典型的なイタリアオペラのアリア構成では、まず「テンポ・ダッタッコ」と呼ばれる序奏部があり、続いてゆったりとした「アダージョ」または「カンタービレ」の部分が歌われます。そしてテンポの転換を経て、最後にカバレッタが置かれます。カバレッタは単純な旋律を反復し、歌手が装飾音や高音域の技巧を披露する機会ともなっています。
カバレッタを多用した作曲家としてはドニゼッティ、ベッリーニ、初期のヴェルディが挙げられます。例えばヴェルディの「椿姫」や「リゴレット」にも典型的なカバレッタの構造が見られます。

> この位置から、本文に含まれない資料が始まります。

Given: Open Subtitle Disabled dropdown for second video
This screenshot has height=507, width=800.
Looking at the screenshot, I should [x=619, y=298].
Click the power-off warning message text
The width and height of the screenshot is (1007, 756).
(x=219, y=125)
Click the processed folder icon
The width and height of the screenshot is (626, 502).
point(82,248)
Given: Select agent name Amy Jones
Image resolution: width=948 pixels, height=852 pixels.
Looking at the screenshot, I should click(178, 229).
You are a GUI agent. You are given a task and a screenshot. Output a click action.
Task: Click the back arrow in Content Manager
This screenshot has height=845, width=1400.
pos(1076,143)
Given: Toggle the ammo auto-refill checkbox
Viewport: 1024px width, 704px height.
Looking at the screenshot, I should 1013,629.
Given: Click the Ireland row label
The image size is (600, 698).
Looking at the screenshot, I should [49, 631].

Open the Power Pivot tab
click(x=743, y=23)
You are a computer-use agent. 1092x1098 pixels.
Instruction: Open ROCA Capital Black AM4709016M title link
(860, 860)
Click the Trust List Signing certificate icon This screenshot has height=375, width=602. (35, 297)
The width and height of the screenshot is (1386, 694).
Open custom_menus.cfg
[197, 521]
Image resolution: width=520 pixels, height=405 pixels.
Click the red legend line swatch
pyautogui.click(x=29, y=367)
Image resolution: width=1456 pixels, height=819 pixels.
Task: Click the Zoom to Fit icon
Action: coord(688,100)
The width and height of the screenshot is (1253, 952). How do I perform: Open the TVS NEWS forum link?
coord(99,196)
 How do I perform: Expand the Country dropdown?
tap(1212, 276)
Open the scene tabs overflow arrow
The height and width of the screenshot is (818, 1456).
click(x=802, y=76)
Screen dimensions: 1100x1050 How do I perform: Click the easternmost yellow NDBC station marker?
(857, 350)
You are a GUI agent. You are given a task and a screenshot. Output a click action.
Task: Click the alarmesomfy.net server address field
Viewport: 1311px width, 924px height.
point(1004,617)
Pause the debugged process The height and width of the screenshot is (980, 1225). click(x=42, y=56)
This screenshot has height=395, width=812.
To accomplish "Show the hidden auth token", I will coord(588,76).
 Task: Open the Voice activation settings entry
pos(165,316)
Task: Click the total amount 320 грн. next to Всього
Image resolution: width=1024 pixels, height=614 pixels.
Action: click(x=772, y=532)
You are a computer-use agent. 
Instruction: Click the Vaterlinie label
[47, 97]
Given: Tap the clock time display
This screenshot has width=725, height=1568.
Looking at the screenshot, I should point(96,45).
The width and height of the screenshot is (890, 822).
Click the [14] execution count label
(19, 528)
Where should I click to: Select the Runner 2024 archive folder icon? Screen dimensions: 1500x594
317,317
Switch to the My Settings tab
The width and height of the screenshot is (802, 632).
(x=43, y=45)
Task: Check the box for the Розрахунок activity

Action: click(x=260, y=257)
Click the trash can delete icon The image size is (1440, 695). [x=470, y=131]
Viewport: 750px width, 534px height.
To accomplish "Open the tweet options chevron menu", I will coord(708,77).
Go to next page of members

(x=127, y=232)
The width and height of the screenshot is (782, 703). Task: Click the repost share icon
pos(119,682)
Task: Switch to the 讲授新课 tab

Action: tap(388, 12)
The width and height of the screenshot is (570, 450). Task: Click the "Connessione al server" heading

ヴェルディの後期作品やヴァーグナーの楽劇が普及するにつれ、こうした定型的な構造は次第に廃れていきましたが、ベルカント・オペラの復興とともに現代でも再評価されています。
使い方・例文
オペラ評論で「このアリアはカンタービレからカバレッタへの転換が鮮やかで、歌手の技巧が光った」といった形で使われます。